Directive:
List every line in the records below that contains the word "what", copying each line in full. Case counts.

Excerpted records:
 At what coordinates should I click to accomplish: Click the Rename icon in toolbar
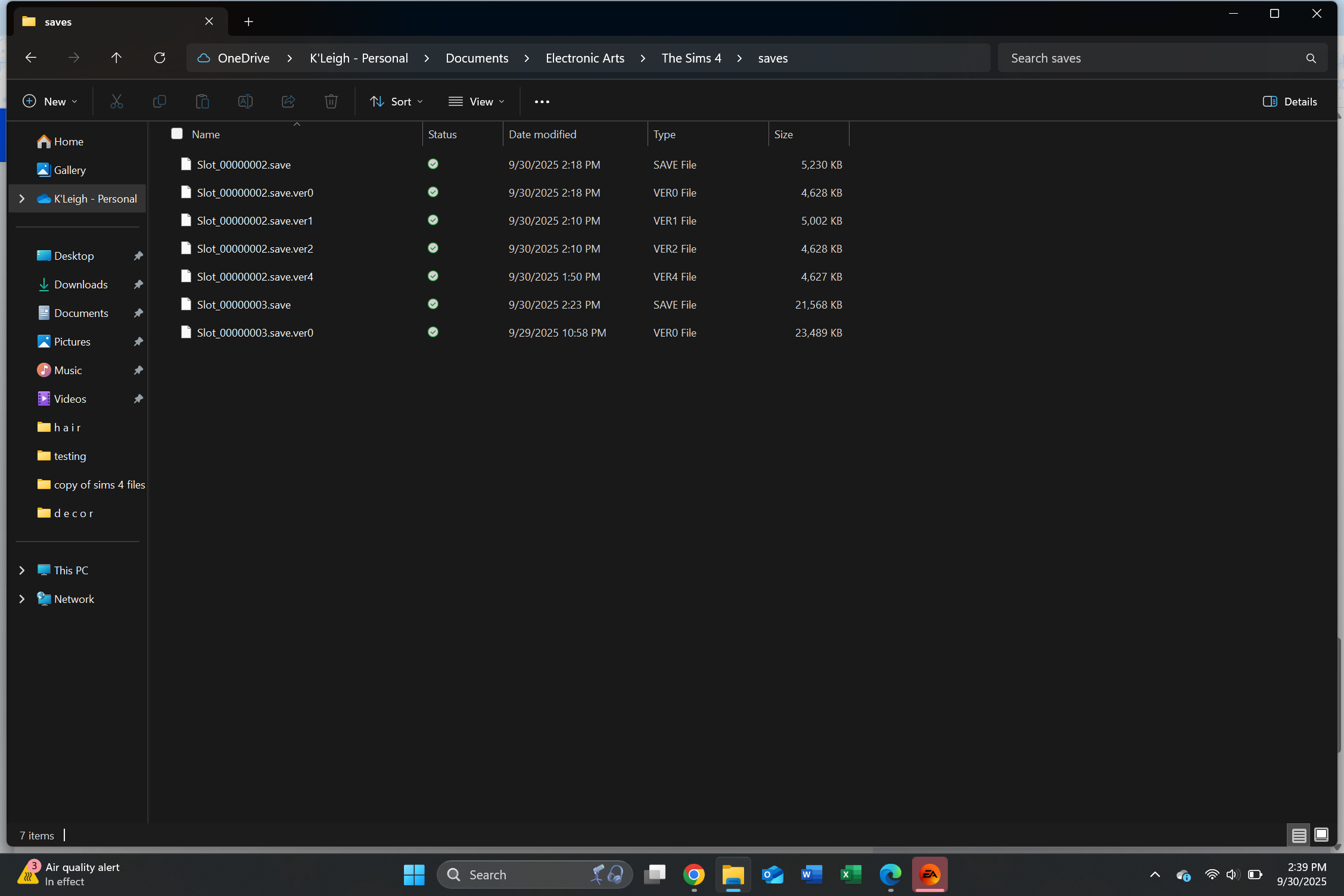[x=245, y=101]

---

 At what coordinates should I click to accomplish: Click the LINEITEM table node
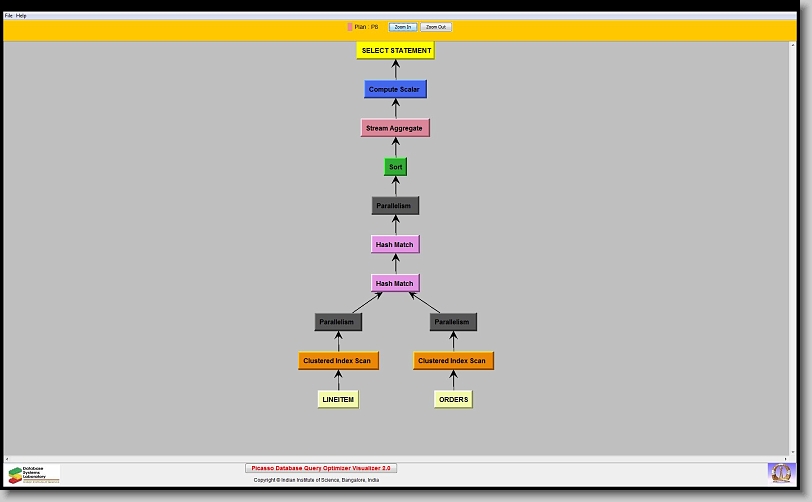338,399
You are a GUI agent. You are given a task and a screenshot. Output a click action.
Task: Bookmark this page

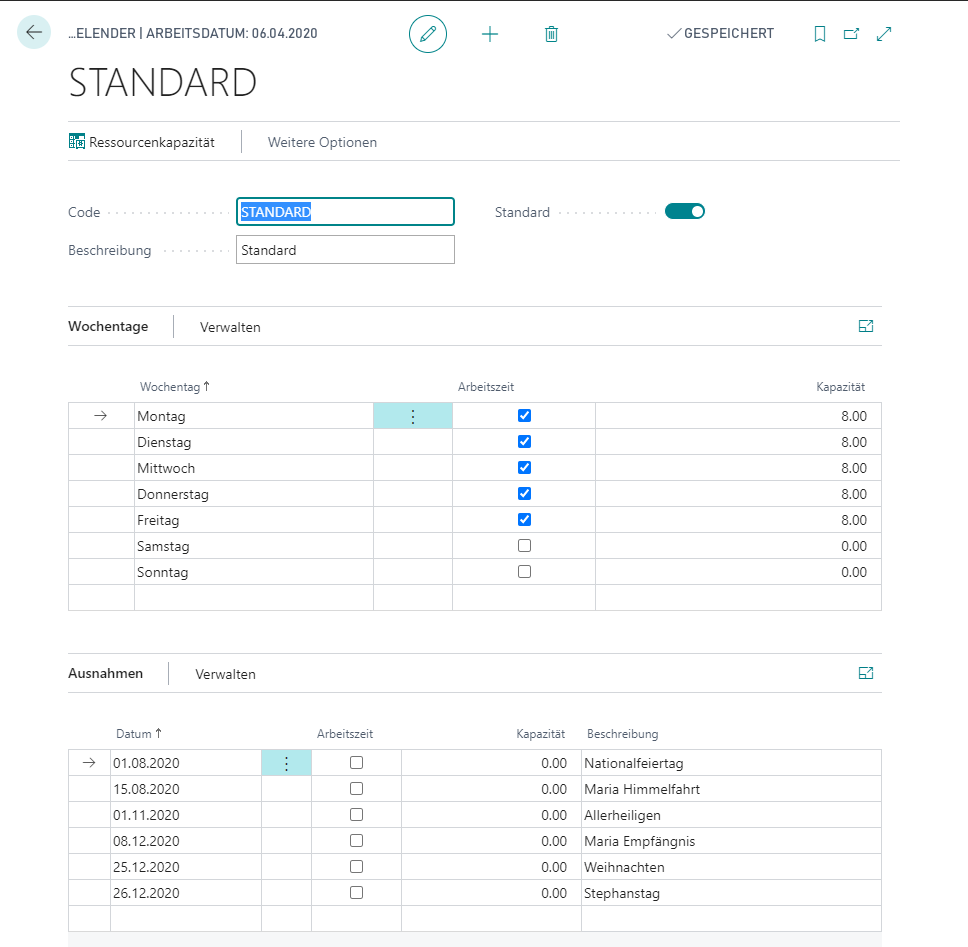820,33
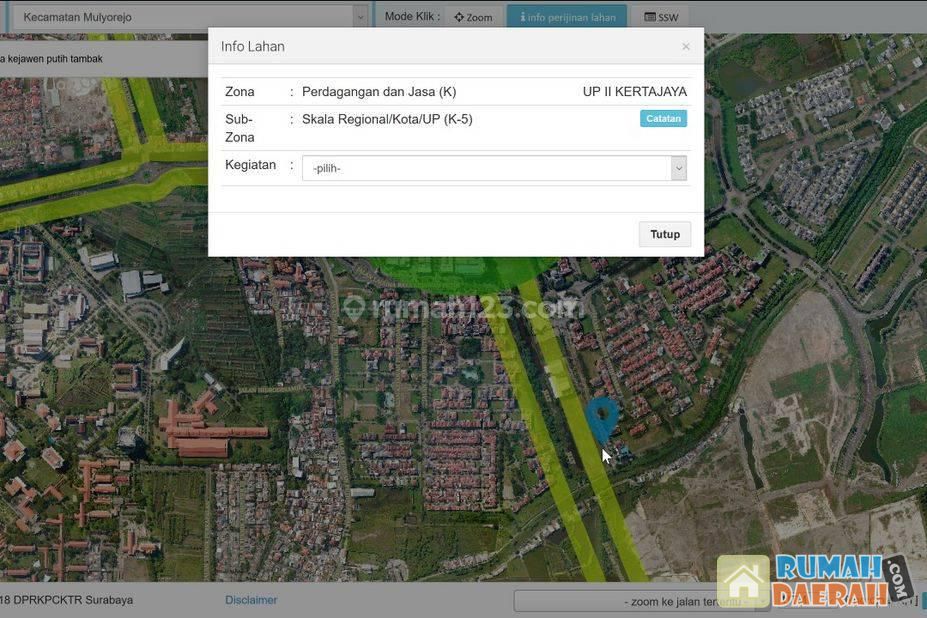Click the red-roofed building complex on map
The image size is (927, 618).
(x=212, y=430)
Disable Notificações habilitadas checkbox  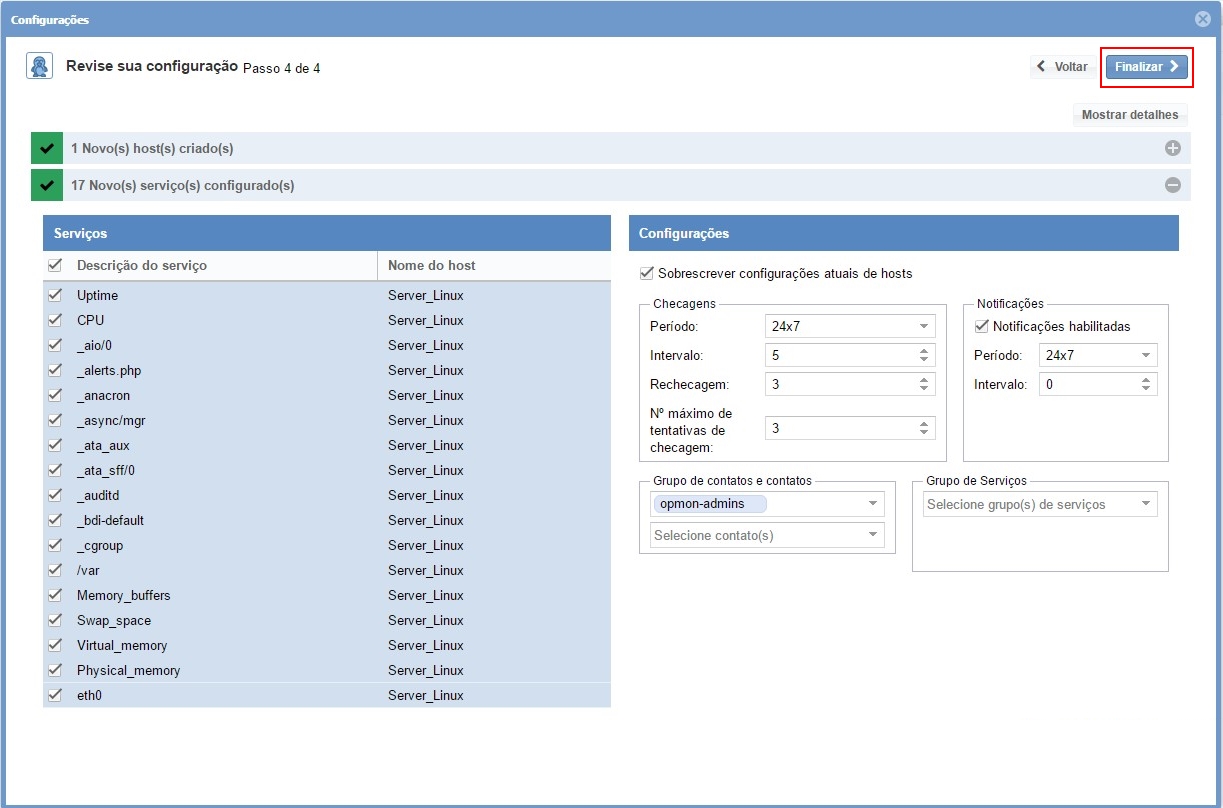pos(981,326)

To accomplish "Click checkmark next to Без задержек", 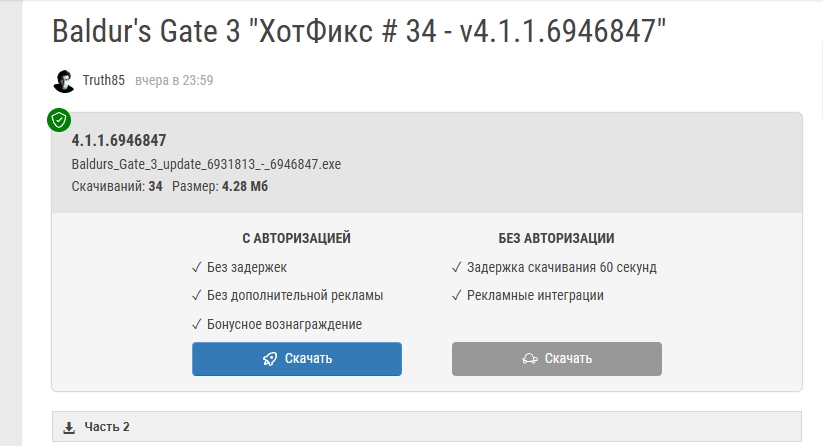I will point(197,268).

* * *

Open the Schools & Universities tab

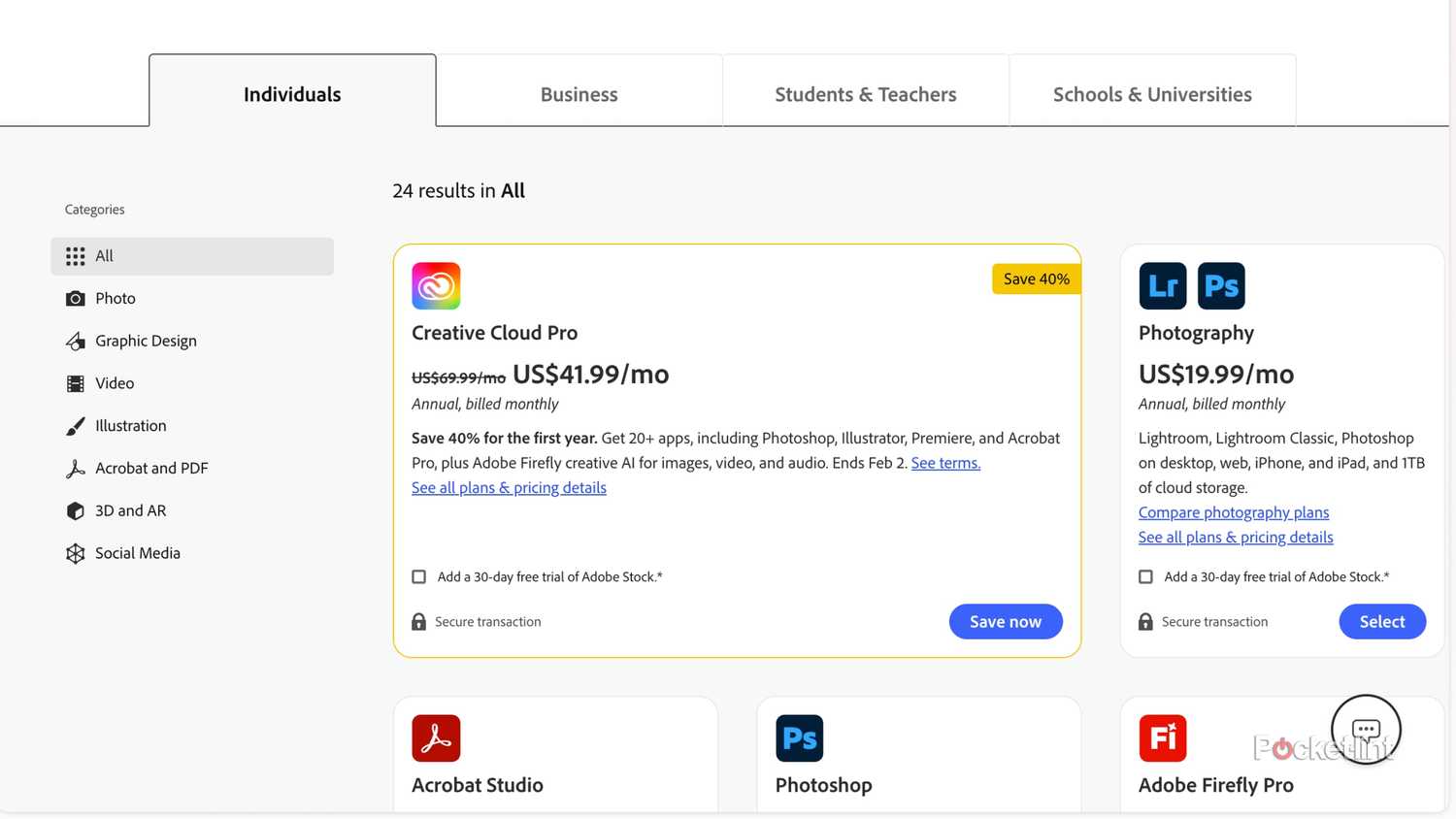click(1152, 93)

Answer to this problem:
 At what coordinates should I click to accomplish: Click the Rename icon in toolbar
 At what coordinates should I click to accomplish: Click the LINEITEM table node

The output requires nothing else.